March 10 2014 Latest news:
Thursday, November 22, 2012
Consumers are set to spend an average of £445 each on Christmas this year, with children receiving an average of £132 worth of presents, according to a survey.
And just under half of parents - 47 per cent - feel pressured to spend more than they can afford, the poll for MoneySupermarket.com found.
Spending will be highest among 35 to 54-year-olds at £491 per person, falling to £423 for those aged 55 and over and £415 for those aged 18 to 34 - with the average of £445 up 1.8 per cent on last year’s figure of £437 per person.
One in five people, 19 per cent, expect Christmas buying to take them further into debt, with 15 per cent expecting their December salary to cover spending.
Of the parents surveyed, 67 per cent were cautious about spending due to the financial climate, while a third - 34 per cent - were prepared to spend “whatever it takes” to give their families a happy Christmas.
MoneySupermarket financial expert Clare Francis said: “Christmas shopping is a significant area of expenditure for parents in particular.
“And with only one pay day left for most people until Christmas, it is important to take steps now to manage your finances in the run up to the big day - and beyond.

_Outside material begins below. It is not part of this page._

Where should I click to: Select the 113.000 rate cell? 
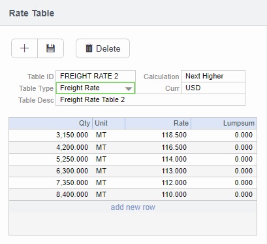click(x=158, y=171)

“A recent survey of MoneySupermarket visitors found only 37 per cent will fund Christmas using disposable income this year, with an encouraging 34 per cent planning to use their savings.
“Using a credit or store card was the next most popular option for one in 10.
“A credit card offering interest free purchases could be a good option for those looking for flexibility and an efficient way to spread the cost of Christmas.
“However, anyone taking up this option must ensure they are able to pay off the debt into the New Year.”
British Retail Consortium economist Richard Lim said: “Households have been through a challenging year and two-thirds are very cautious about how much they spend due to the current financial climate.
“Consumer confidence remains at historically low levels and people are still worried about the economy, jobs and their personal finances while coping with a sustained period of falling real incomes.
“Despite these ongoing challenges, it’s positive to hear that people are intending to put some of their worries to one side and enjoy the festive season.”
Opinium Research surveyed 2,000 British adults in November.